Criada no último dia 14 de setembro, a CPI do Futebol está prestes a ser instalada para, no prazo de seis meses, apresentar conclusões sobre as denúncias de sonegação de tributos por clubes, dirigentes e jogadores, irregularidades na venda de atletas para o exterior e supostas ilegalidades no contrato de patrocínio firmado entre a Confederação Brasileira de Futebol (CBF) e a empresa de artigos esportivos Nike.

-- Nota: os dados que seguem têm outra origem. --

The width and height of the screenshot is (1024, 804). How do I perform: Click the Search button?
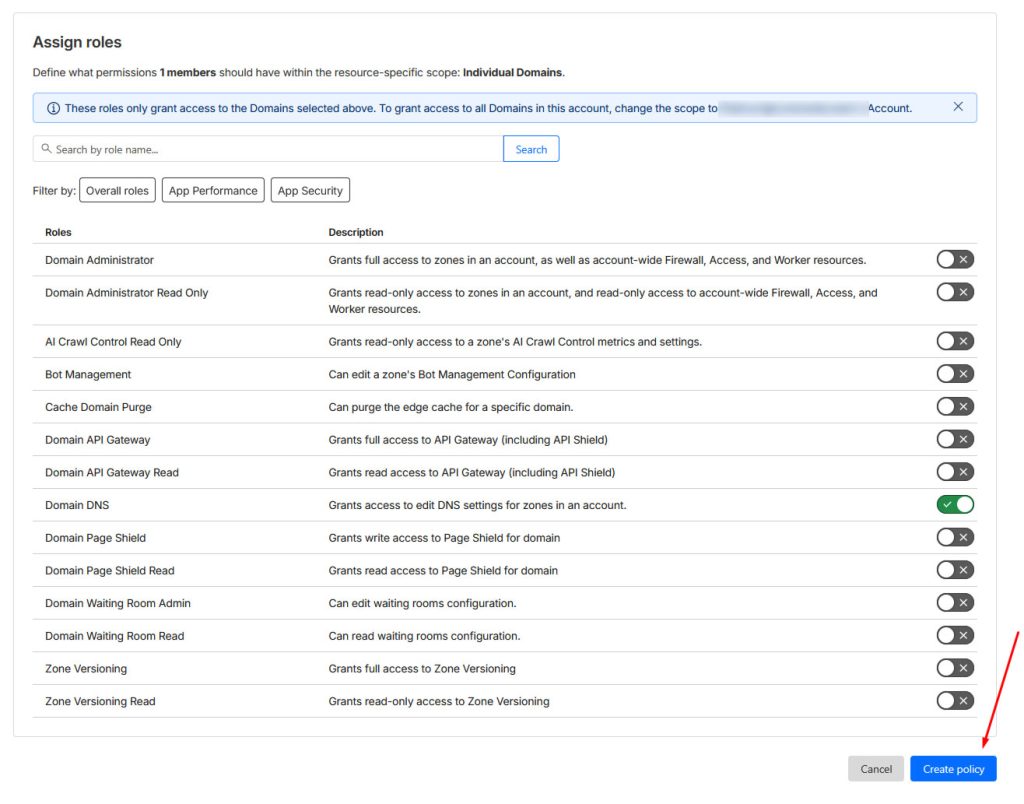531,149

O requerimento que pede a criação da CPI teve o apoio de 38 senadores, 11 a mais que o mínimo necessário. Os senadores que apoiaram a iniciativa do senador Álvaro Dias (PSDB-PR) concordaram com o argumento de que a importância do futebol no Brasil exige que o Senado zele para manter o esporte no patamar elevado que alcançou, gozando de grande estima por parte dos brasileiros.

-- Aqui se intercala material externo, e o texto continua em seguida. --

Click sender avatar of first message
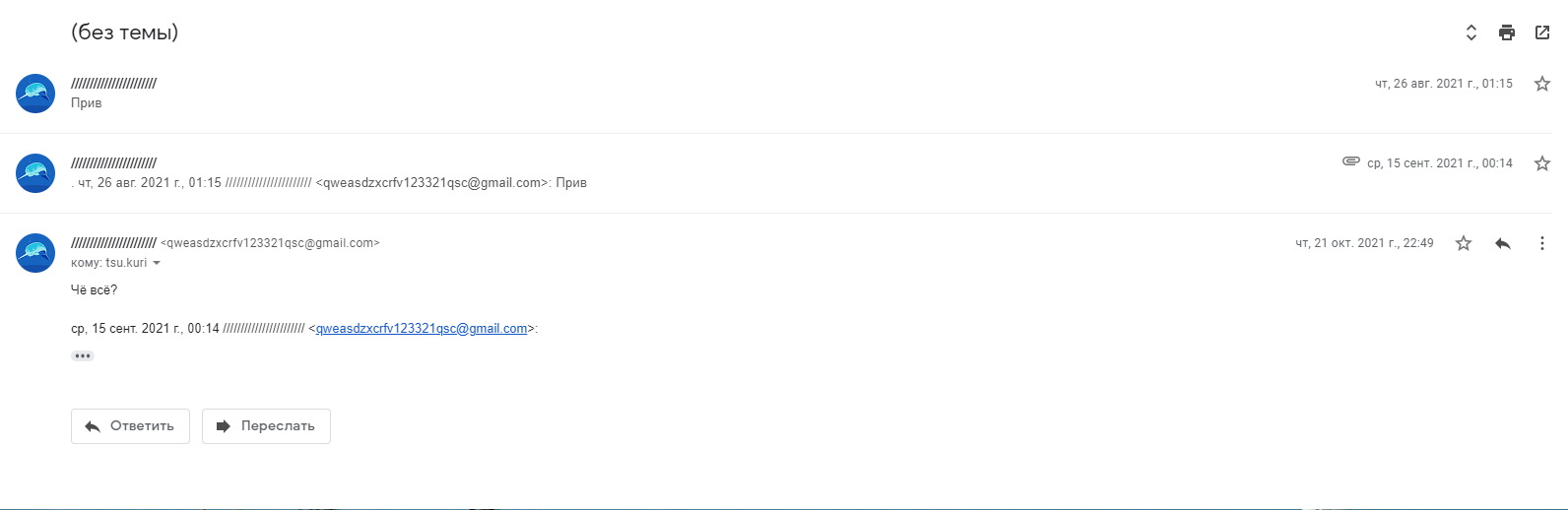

Segundo o regimento interno, uma CPI tem poderes de investigação próprios das autoridades judiciais, o que permite a realização de diligências externas, a convocação de ministros, a audiência de qualquer autoridade, a inquirição de testemunhas e a requisição de informações ou documentos de órgão público. Nos atos processuais, aplica-se o Regimento Interno do Senado e, subsidiariamente, o Código de Processo Penal.